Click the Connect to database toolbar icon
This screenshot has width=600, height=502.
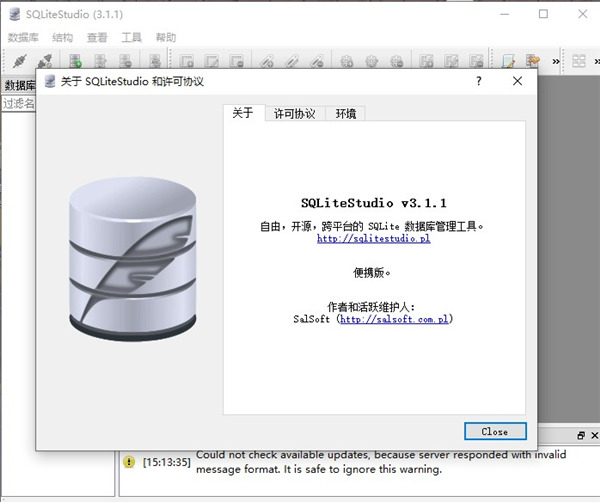click(19, 61)
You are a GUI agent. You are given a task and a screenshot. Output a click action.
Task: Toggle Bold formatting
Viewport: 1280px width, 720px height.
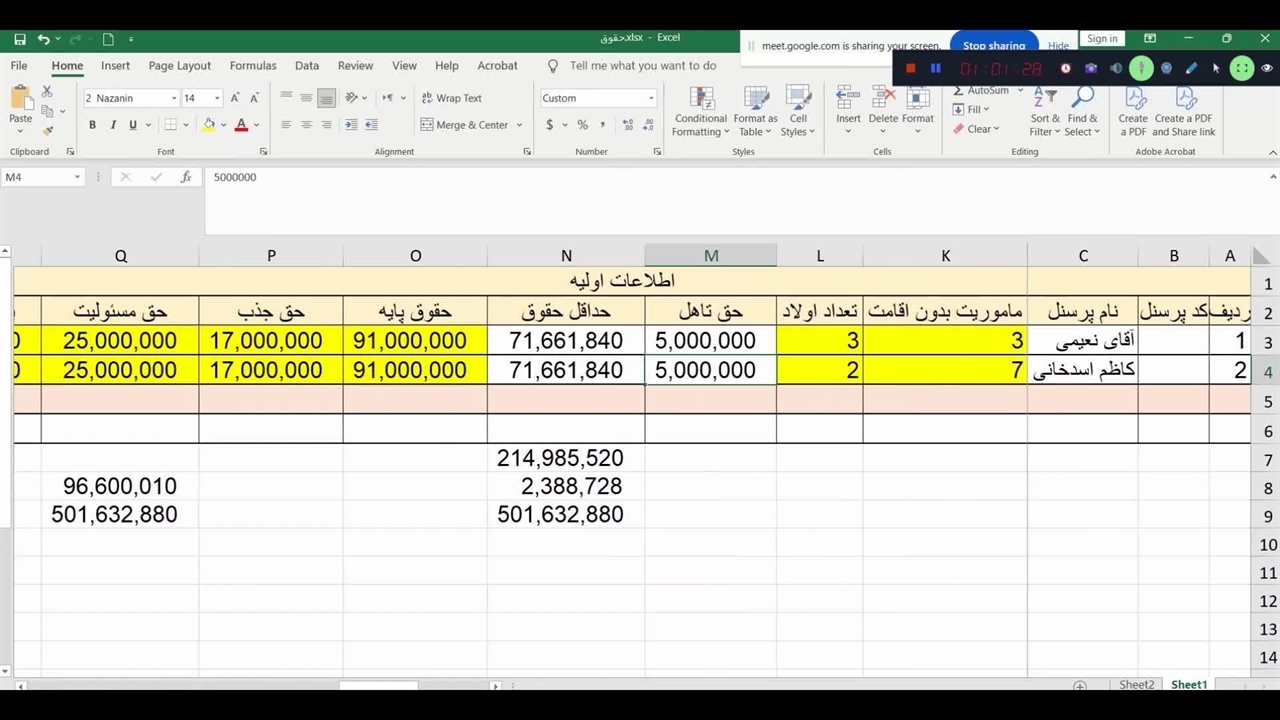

_STATED EXERCISE_
Copy out the records above with every "screenshot" swapped for "screen capture" and nothing else changed. Leave out the pictures.

_TASK ANSWER_
Click the Connect to database toolbar icon
This screen capture has width=600, height=502.
click(19, 61)
You are a GUI agent. You are given a task and a screen capture. Output a click action.
Task: Toggle Bold formatting
Viewport: 1280px width, 720px height.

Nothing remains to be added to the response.